Ia menyebutkan bahwa saat ini Jumlah UMKM di Babel tercatat sebanyak 183.030 unit yang berpotensi menjadi wajib pajak. Pungutan pajak yang dikenakan pada UMKM hendaknya jangan dikonotasikan untuk membebani UMKM. Namun sebenarnya hal ini menjadi dorongan yang dapat membuka kesempatan luas bagi UMKM Naik kelas.
 
"Pajak UMKM ini harus menjadi dorongan bagi UMKM naik kelas dari usaha informal menjadi kegiatan ekonomi formal.
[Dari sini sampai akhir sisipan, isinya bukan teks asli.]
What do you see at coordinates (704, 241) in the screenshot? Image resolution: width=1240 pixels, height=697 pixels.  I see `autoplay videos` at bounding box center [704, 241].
Karena menjadi UMKM yang taat pajak harus memiliki pembukuan dan legalitas yang baik," katanya.
 
Karena apabila kedua hal tersebut terpenuhi, maka menurut Kadis, program pemberdayaan lain seperti mendapatkan akses permodalan yang lebih luas, bantuan peralatan, sertifikasi dan pemasaran akan datang dengan sendirinya.
 
"Untuk itu, saya harap pelaku UMKM dapat mengikuti webinar ini dengan seksama agar informasi yang didapat tidak setengah-tengah sehingga dapat mendorong UMKM naik kelas," ajaknya.
 
Kadis juga mengingatkan bahwa diera digital ini kemampuan pengunaan teknologi informasi menjadi penting bagi UMKM karena dapat menjadi pengungkit daya saing UMKM. Dengan digitalisasi UMKM dapat menyasar pasar lebih luas dan tidak hanya menjadi penonton di negeri sendiri.
 
"Mengingat pentingnya digitalisasi bagi UMKM, maka pemerintah pun membuat road map digitalisasi. Berdasarkan rood map ini maka pemerintah menargetkan pada tahun 2024 tercatat 33.000 UMKM yang scalling up, tidak hanya onboarding atau jualan online namun sudah menggunakan big daya, AI serta augmented reality dalam operasional usahanya," katanya.
 
Diakhir sambutanya, Kadis menyampaikan apresiasi yang besar kepada Halopajak dan IAI Babel yang telah menginisiasi kegatan ini guna mendorong peningkatan kontribusi UMKM terhadap penerimaan negara melalui pajak.
 
"Terima kasih kepada Halopajak dan IAI atas inisiasinya. Semoga kegiatan ini bermanfaat bagi pengembangan UMKM di Babel serta dapat meningkatkan omsetnya yang pada akhirnya berdampak pada peningkatan kontribusi penerimaan pajak oleh UMKM," pungkasnya.